What you should do:
Only the lines from the beginning of the data below through the line containing "Given: Sort by 修改日期 column header" belong in the response, each copied exactly.

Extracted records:
--------------------------------------------------

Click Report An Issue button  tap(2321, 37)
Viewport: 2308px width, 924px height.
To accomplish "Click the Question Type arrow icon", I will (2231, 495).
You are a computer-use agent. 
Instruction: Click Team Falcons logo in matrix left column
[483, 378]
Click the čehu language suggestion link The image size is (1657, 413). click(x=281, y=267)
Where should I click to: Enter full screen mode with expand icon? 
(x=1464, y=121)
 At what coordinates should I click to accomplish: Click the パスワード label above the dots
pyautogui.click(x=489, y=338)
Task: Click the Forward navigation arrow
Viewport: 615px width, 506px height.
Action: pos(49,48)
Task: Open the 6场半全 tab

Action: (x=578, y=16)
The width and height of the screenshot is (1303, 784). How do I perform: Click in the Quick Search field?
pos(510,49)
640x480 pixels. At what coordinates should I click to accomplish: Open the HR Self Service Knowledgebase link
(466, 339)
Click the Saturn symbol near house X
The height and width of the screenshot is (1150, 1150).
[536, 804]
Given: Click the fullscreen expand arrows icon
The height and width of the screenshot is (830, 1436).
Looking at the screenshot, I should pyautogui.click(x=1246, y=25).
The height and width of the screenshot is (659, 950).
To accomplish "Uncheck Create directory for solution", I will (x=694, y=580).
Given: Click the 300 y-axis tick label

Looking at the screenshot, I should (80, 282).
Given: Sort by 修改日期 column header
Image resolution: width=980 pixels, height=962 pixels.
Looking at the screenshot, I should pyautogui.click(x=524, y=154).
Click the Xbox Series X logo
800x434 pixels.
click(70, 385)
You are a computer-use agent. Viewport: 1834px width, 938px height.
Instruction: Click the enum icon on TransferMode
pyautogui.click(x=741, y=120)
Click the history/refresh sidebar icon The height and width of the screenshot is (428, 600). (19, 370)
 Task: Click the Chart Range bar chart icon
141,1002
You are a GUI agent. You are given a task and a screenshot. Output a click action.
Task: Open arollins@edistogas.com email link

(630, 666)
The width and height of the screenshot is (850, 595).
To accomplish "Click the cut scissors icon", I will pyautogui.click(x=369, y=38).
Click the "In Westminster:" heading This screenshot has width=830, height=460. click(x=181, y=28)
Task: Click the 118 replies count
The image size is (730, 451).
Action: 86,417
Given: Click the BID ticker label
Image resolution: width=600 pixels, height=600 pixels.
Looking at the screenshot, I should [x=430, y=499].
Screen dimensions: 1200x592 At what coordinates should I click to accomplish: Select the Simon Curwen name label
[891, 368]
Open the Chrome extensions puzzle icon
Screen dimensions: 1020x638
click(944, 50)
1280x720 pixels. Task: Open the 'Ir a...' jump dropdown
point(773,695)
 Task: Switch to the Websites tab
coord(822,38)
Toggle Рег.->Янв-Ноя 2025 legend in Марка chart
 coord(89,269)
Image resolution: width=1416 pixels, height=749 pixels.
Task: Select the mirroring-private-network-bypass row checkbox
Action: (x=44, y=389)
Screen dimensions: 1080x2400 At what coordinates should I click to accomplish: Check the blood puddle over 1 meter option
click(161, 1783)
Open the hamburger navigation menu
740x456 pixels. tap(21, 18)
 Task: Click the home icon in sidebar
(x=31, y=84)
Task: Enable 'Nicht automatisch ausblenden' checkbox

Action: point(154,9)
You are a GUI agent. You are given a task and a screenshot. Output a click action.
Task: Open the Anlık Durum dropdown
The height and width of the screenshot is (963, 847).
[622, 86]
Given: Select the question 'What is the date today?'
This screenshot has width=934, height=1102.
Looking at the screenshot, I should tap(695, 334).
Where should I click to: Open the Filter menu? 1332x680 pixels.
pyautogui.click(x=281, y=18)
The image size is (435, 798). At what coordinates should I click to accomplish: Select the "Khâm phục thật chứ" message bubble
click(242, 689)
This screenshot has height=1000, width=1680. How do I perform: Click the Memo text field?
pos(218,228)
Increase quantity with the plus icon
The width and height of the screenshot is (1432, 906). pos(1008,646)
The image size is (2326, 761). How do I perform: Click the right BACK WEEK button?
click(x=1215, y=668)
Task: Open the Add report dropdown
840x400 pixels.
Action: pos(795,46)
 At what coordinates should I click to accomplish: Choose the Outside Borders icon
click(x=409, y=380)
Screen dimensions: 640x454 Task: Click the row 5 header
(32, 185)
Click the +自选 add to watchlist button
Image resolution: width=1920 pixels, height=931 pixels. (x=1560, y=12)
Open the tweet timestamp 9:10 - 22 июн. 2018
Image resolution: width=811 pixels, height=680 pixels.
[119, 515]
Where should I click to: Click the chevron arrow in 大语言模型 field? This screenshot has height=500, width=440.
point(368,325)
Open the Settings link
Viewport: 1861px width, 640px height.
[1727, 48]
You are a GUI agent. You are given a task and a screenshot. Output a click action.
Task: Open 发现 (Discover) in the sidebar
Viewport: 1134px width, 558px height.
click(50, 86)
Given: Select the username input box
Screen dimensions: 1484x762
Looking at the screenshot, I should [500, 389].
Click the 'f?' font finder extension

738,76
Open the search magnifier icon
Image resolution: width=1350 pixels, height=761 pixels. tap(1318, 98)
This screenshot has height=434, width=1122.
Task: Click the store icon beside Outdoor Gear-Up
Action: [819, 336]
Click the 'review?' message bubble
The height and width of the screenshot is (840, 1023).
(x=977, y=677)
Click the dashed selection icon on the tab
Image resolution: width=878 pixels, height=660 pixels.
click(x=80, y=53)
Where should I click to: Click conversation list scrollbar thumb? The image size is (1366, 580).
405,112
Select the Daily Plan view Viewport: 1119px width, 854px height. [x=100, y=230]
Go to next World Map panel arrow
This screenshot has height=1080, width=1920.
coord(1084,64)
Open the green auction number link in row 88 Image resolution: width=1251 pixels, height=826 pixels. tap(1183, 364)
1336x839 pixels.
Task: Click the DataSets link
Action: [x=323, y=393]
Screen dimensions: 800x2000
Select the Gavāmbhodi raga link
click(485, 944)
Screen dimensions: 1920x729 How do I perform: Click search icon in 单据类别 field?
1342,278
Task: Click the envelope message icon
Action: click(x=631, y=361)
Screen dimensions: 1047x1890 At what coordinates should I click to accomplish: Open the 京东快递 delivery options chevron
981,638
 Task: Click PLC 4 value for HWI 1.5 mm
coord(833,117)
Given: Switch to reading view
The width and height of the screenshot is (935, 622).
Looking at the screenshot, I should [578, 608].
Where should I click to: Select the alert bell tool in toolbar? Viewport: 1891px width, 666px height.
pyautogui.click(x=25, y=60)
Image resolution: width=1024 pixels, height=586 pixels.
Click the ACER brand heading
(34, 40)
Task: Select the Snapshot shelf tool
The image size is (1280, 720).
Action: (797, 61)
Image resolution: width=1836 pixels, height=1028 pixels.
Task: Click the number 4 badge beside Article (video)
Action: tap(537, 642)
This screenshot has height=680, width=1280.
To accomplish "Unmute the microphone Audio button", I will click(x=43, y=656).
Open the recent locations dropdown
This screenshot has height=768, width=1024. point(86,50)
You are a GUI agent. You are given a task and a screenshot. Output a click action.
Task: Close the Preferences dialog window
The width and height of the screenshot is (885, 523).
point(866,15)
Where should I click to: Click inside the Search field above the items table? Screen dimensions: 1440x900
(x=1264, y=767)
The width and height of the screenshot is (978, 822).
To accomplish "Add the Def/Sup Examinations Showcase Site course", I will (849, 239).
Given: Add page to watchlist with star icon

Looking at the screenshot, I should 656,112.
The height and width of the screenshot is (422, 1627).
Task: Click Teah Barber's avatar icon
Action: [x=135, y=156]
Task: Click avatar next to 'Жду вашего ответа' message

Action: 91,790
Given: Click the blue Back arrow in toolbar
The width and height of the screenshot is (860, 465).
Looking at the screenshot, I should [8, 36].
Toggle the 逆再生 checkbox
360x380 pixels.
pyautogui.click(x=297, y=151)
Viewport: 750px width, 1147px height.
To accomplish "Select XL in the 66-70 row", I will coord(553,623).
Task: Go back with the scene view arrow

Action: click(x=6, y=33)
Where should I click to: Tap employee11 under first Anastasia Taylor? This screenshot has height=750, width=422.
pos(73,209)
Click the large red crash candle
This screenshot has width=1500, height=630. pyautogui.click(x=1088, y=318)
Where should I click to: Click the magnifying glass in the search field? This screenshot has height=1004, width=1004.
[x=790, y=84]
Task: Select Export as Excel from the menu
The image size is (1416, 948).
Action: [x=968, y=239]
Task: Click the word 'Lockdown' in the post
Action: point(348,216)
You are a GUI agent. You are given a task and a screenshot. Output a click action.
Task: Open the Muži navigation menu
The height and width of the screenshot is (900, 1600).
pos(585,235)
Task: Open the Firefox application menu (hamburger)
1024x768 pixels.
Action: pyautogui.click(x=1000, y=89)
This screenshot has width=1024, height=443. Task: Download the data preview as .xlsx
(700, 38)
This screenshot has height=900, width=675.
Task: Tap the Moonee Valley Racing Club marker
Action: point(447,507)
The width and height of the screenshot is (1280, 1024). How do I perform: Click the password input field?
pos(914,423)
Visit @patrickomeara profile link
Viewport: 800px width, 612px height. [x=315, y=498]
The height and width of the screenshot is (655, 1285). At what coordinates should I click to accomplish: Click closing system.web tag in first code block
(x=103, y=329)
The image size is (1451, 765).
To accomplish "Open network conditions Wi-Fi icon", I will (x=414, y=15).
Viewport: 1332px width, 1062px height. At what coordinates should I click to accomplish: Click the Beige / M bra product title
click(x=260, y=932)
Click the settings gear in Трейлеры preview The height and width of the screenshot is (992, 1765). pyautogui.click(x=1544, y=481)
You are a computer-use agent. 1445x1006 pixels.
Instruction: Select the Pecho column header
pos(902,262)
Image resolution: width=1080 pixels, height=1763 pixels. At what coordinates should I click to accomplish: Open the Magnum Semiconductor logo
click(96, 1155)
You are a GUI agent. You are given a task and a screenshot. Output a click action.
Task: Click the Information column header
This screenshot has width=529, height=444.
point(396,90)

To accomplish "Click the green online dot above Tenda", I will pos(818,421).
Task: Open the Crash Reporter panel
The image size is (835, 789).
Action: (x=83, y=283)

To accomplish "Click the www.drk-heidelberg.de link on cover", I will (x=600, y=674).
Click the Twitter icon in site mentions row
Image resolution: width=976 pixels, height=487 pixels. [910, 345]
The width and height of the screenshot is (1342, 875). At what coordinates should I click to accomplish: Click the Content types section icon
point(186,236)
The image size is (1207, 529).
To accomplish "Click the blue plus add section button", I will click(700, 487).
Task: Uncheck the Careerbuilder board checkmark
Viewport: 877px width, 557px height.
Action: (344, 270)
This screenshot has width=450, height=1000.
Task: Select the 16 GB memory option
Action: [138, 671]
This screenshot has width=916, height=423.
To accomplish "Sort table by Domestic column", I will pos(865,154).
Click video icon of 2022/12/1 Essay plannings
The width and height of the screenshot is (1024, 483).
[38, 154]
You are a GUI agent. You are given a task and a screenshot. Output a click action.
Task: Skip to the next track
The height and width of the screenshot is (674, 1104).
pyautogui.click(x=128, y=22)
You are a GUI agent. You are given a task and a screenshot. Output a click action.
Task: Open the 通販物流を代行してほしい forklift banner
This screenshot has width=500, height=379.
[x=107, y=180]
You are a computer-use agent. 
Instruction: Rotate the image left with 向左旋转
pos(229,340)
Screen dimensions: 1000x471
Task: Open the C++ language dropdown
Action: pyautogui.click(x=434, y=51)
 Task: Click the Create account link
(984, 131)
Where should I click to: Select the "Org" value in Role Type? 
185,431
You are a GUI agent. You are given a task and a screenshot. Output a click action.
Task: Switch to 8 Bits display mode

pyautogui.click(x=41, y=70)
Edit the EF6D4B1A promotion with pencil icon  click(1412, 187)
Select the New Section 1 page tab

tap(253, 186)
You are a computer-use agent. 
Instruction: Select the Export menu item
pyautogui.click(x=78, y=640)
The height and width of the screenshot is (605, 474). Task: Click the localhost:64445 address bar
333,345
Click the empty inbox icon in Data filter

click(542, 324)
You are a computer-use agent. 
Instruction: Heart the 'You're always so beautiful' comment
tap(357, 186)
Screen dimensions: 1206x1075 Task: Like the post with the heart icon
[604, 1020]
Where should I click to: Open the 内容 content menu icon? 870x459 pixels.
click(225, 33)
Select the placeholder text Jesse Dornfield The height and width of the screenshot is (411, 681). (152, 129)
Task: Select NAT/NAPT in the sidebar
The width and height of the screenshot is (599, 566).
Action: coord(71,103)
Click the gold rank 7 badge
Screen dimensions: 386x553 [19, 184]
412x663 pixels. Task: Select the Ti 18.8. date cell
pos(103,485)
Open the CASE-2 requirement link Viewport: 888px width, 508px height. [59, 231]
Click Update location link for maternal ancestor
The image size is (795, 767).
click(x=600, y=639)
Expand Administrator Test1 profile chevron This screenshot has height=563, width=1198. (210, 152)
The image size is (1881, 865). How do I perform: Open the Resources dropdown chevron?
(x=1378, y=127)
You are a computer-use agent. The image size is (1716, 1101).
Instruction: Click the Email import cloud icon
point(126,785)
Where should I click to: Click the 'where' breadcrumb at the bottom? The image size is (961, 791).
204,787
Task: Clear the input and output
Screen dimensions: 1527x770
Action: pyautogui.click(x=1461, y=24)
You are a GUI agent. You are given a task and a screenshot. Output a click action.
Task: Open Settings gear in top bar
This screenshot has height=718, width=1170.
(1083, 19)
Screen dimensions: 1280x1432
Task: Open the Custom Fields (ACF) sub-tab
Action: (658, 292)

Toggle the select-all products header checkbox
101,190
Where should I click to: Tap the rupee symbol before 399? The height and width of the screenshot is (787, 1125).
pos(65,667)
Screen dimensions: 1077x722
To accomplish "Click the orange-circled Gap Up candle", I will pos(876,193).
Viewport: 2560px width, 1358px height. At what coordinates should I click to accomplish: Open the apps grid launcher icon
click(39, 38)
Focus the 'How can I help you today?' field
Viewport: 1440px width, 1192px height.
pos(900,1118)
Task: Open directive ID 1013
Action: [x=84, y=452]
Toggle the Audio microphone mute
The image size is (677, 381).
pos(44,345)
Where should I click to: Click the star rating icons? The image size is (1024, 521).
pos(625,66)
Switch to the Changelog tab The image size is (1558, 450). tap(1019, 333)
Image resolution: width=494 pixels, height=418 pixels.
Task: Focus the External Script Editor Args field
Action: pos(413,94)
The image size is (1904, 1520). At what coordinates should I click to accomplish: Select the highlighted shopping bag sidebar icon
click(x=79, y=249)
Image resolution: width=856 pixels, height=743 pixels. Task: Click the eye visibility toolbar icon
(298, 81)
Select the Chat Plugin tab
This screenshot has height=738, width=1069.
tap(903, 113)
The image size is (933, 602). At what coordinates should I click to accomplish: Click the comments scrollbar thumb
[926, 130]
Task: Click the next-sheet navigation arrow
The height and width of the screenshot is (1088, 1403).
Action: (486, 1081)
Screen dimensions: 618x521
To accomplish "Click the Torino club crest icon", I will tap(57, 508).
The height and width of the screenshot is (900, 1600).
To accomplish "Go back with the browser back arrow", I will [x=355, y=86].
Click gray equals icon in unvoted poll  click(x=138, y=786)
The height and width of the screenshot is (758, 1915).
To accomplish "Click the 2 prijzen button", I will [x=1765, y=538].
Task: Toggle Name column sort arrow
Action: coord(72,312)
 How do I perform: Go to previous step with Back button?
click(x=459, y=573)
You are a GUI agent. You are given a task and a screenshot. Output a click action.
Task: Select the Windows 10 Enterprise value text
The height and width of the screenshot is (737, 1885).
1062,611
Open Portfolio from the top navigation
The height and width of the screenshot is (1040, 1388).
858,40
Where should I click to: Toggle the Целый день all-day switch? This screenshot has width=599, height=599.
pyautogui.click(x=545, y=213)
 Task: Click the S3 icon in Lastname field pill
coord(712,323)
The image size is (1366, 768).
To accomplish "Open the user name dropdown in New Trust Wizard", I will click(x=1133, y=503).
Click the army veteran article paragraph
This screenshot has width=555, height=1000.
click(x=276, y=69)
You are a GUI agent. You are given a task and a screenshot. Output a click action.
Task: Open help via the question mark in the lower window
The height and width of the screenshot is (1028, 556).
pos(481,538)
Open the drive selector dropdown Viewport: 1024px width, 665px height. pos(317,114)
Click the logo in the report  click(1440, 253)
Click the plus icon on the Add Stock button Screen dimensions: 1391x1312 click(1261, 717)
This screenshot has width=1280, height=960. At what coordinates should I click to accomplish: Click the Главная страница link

--------------------------------------------------

Answer to this task:
Click Report An Issue button  tap(2321, 37)
Viewport: 2308px width, 924px height.
To accomplish "Click the Question Type arrow icon", I will (2231, 495).
You are a computer-use agent. 
Instruction: Click Team Falcons logo in matrix left column
[483, 378]
Click the čehu language suggestion link The image size is (1657, 413). click(x=281, y=267)
Where should I click to: Enter full screen mode with expand icon? 
(x=1464, y=121)
 At what coordinates should I click to accomplish: Click the パスワード label above the dots
pyautogui.click(x=489, y=338)
Task: Click the Forward navigation arrow
Viewport: 615px width, 506px height.
Action: pos(49,48)
Task: Open the 6场半全 tab

Action: (x=578, y=16)
The width and height of the screenshot is (1303, 784). How do I perform: Click in the Quick Search field?
pos(510,49)
640x480 pixels. At what coordinates should I click to accomplish: Open the HR Self Service Knowledgebase link
(466, 339)
Click the Saturn symbol near house X
The height and width of the screenshot is (1150, 1150).
[536, 804]
Given: Click the fullscreen expand arrows icon
The height and width of the screenshot is (830, 1436).
Looking at the screenshot, I should pyautogui.click(x=1246, y=25).
The height and width of the screenshot is (659, 950).
To accomplish "Uncheck Create directory for solution", I will (x=694, y=580).
Given: Click the 300 y-axis tick label

Looking at the screenshot, I should (80, 282).
Given: Sort by 修改日期 column header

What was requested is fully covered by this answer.